__WORK INSTRUCTIONS__.
• 1. Answer these questions about the ICANN article:
(a) In what year was ICANN created?
(b) Who is named as president of ICANN?
(c) Which U.N. body does Dailycaller.com say ICANN might be folded into?
• 2. Write out the stretch of the ICANN article from "In Whiton’s words" through "against such abuses.", switching "Business groups" to "Trade associations".

This far-reaching decision was reached after the U.S. Commerce Department announced it would relinquish control of The Internet Corporation for Assigned Names and Numbers (ICANN), the organization charged with managing domain names, assigning Internet protocol addresses and other crucial Web functions, such as secure roadmaps from web-connected devices to websites and servers across the globe. ICANN’s current contract expires next year and will not be renewed.

This development is thought in some quarters to be a reaction to allegations of excessive U.S Commerce Department influence through ICANN, following the high profile and much publicized leaks by former agency contractor Edward Snowden.

U.S. officials were however quoted in a Washington Post article as having denied that their decision had anything to do with the NSA spying revelations and the consequent worldwide controversy, saying instead that there had been plans since ICANN’s creation in 1998 to eventually migrate it to international control.

Former Bush administration State Department senior advisor Christian Whiton told The Daily Caller that “U.S. management of the internet has been exemplary and there is no reason to give this away in return for nothing … we should assume ICANN would end up as part of the United Nations…it can impose whatever taxes it likes. It likely would start with a tax on registering domains and expand from there.”

This may add up in costs for individuals and businesses but could turn out to be a real cash cow for the U.N. As Dailycaller.com further reports: “... if folded into the U.N.’s International Telecommunication Union (ITU), the organization would have access to a significant revenue stream outside of member contributions for the first time.

The greater danger posed by the giveaway lies with the security of the Internet itself. While the U.S. has never used ICANN in a war or crisis situation, the potential exists for it to obstruct Internet commerce or deter foreign cyber attacks – powerful tools in the globalized information age.”

In Whiton’s words “…under invariably incompetent U.N. control, it could mean a hostile foreign power disabling the Internet for us”.

According to a related article published recently by the Washington Post, the ICANN’s relocation critics called the decision hasty and politically tinged. In addition they voiced significant doubts about the fitness of ICANN to operate without U.S. oversight and beyond the bounds of U.S. law.

Business groups, among others have long complained that ICANN’s decision-making was dominated by the interests of the industry that sells domain names and whose fees provide the vast majority of ICANN’s revenue. Critics have therefore considered the U.S. government contract a modest check against such abuses.

However Fadi Chehade, president of ICANN, disputed many of the complaints about the transition plan and promised an open, inclusive process to find a new international oversight structure for the group. Said Chehade: “Nothing will be done in any way to jeopardize the security and stability of the Internet.”

These developments seem to signify a major change in the evolution of views held by the U.S from just over a year ago, when the U.S led part of a western bloc opposed to a proposed U.N telecommunications treaty that advocated for stronger government sway over Internet affairs and a reduction in western dominance of the Internet.

Data listing
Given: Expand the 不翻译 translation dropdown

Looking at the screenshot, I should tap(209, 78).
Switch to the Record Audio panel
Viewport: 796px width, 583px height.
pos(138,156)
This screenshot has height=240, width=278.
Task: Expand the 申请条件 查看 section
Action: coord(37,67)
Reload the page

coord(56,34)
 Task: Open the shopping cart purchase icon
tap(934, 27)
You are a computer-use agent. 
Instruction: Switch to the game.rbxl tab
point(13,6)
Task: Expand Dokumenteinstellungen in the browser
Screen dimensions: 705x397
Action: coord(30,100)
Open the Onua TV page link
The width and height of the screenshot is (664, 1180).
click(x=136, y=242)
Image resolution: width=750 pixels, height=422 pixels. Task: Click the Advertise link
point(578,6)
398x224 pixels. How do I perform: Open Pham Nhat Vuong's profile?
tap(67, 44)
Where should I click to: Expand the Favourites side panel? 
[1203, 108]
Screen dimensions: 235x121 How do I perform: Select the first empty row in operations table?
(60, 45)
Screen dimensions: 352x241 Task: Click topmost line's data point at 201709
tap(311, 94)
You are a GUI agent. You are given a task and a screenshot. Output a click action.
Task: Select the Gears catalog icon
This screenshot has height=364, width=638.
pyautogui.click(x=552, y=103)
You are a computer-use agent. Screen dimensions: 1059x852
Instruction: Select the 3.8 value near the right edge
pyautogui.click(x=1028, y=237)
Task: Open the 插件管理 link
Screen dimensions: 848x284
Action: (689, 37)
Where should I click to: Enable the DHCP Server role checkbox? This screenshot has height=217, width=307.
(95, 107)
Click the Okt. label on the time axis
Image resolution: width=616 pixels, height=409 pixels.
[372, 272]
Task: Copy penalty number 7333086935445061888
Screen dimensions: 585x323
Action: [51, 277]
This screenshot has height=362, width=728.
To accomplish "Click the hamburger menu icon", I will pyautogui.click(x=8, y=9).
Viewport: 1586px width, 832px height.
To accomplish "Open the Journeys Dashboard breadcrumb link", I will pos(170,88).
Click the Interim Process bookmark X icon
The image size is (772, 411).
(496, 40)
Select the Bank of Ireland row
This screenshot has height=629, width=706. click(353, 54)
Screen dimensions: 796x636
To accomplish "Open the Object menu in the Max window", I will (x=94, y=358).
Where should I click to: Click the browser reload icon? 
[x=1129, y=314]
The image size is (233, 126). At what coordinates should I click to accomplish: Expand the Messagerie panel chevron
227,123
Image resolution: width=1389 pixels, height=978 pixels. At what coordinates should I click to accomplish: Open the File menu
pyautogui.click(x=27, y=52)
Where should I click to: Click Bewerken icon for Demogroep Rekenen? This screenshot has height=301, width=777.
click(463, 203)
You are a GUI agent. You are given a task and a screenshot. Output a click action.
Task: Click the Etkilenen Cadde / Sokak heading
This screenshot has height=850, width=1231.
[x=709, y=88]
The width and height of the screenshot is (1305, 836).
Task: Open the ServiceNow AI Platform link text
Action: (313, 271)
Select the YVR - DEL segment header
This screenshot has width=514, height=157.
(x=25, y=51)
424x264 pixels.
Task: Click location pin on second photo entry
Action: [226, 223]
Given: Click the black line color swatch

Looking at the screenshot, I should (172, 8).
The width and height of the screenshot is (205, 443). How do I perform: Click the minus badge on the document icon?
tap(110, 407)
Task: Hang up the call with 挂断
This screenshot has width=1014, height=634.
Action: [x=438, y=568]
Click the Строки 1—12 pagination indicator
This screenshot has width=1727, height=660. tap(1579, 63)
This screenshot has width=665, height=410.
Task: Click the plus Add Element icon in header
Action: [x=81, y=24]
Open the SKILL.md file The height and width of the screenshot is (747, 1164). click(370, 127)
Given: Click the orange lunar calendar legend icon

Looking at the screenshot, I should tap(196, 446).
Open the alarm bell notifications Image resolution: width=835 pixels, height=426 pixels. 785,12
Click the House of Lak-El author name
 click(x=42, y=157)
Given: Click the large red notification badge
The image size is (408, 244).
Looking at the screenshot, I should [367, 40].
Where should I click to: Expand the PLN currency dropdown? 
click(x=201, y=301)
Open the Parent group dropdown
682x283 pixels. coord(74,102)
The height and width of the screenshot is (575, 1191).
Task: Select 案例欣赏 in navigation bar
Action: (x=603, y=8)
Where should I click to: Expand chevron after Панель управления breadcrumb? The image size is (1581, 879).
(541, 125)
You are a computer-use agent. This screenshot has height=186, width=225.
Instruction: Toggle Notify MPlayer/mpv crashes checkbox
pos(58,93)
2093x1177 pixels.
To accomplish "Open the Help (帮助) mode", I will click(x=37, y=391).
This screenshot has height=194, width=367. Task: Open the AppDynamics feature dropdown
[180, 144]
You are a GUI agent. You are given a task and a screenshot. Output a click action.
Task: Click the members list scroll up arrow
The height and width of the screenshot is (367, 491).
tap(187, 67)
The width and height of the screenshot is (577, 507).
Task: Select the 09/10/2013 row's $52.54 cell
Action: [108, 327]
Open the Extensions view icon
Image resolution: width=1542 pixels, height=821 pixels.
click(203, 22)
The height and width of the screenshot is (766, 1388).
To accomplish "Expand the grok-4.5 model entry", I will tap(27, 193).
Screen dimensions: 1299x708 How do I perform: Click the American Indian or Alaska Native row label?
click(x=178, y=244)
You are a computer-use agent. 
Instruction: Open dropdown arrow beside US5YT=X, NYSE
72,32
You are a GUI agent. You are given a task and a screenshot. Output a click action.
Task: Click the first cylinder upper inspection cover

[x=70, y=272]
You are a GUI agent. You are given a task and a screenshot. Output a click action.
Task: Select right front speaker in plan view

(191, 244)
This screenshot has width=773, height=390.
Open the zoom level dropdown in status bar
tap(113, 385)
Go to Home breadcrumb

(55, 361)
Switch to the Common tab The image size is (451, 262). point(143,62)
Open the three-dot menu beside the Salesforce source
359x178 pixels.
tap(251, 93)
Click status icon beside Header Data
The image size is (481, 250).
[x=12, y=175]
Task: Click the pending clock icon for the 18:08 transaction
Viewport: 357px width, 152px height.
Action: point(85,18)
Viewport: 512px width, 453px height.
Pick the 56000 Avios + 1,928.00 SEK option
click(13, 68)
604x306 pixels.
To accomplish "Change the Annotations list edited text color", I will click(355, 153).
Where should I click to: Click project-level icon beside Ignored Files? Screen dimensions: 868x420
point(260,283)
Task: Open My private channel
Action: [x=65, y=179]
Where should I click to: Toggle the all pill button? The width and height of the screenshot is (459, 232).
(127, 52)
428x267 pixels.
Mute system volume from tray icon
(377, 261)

__ANSWERS__.
• 1.
(a) 1998
(b) Fadi Chehade
(c) The International Telecommunication Union (ITU)

• 2.
In Whiton’s words “…under invariably incompetent U.N. control, it could mean a hostile foreign power disabling the Internet for us”.

According to a related article published recently by the Washington Post, the ICANN’s relocation critics called the decision hasty and politically tinged. In addition they voiced significant doubts about the fitness of ICANN to operate without U.S. oversight and beyond the bounds of U.S. law.

Trade associations, among others have long complained that ICANN’s decision-making was dominated by the interests of the industry that sells domain names and whose fees provide the vast majority of ICANN’s revenue. Critics have therefore considered the U.S. government contract a modest check against such abuses.